De son côté, la commission de l'aménagement du territoire et du développement durable a précisé que la déclaration du conducteur solidairement responsable du paiement de la taxe ne pouvait intervenir "qu'en dernier ressort". Ce qui, aux yeux des auteurs de l'amendement, améliore la rédaction de l'article 32 de l'ordonnance susvisée en protégeant mieux les chauffeurs routiers employés par des entreprises de transport.
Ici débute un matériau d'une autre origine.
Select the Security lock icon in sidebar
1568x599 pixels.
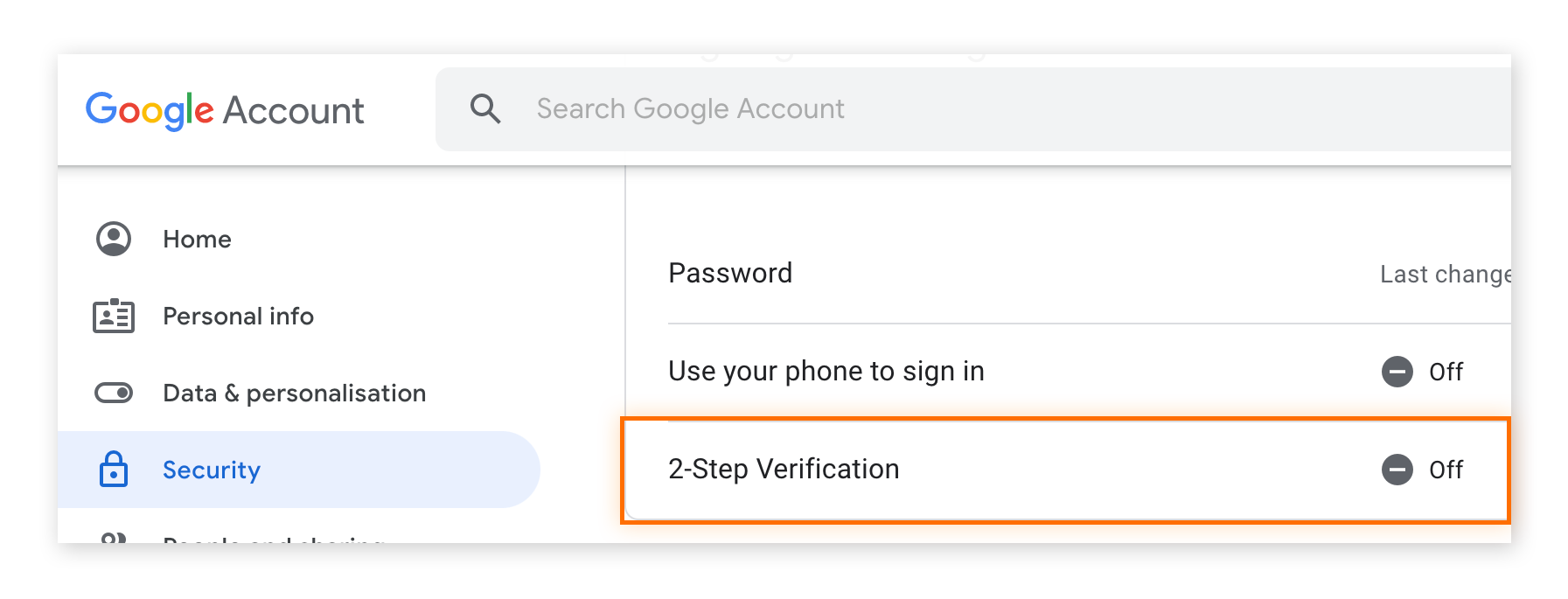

En cas de non paiement de la taxe, les chauffeurs routiers ne pourront voir leur responsabilité engagée qu'ultimement.

Pour autant, alors que l'on observe, depuis plusieurs décennies, dans de nombreux secteurs économiques, le développement de l'externalisation d'activités, de la sous-traitance, et que plus récemment l'on assiste au développement d'un "capitalisme de plateformes" les auteurs de l'amendement s'interrogent dans ce contexte sur l'implication, même en dernier ressort, du chauffeur routier, en cas de non paiement de la taxe.

Dans certains cas, comme le souligne le rapport de la commission du développement durable,  l'on peut rencontrer des difficultés à identifier les sociétés qui emploient les chauffeurs. De telles sociétés "fantômes" introuvables parce qu'elles ne sont en réalité que des "boîtes aux lettres" ne permettraient pas à la CEA de recouvrer le montant de la taxe.

Pour protéger les recettes de la CEA, on peut considérer qu'en dernier ressort il revient au chauffeur de s'acquitter de la taxe, qui pourra le cas échéant se retourner contre la société qui l'a embauché. On a pourtant de bonnes raisons de penser que ce dernier aura beaucoup de mal à récupérer son argent, si ces sociétés "écrans" émergent précisément pour échapper au paiement des taxes ou à toute autre fiscalité.

Les auteurs de l'amendement estiment qu'il vaudrait mieux renforcer les moyens de contrôle  de telle sociétés.

Ils estiment qu'il n'y a aucune raison que les salariés puissent être victimes de ce genre de pratiques opaques de la part de certaines entreprises de transports routiers cherchant à contourner la loi.

Pour toutes ces raisons, et dans l'attente des réponses que le gouvernement pourrait apporter face à leurs craintes d'une possible forme de régression sociale à l'encontre des chauffeurs routiers, les auteurs de l'amendement souhaitent que le conducteur ne puisse être considéré comme solidairement responsable du paiement de la taxe, même en dernier ressort. Une telle disposition aurait d'ailleurs peut-être comme effet d'encourager le développement de ces sociétés fantômes.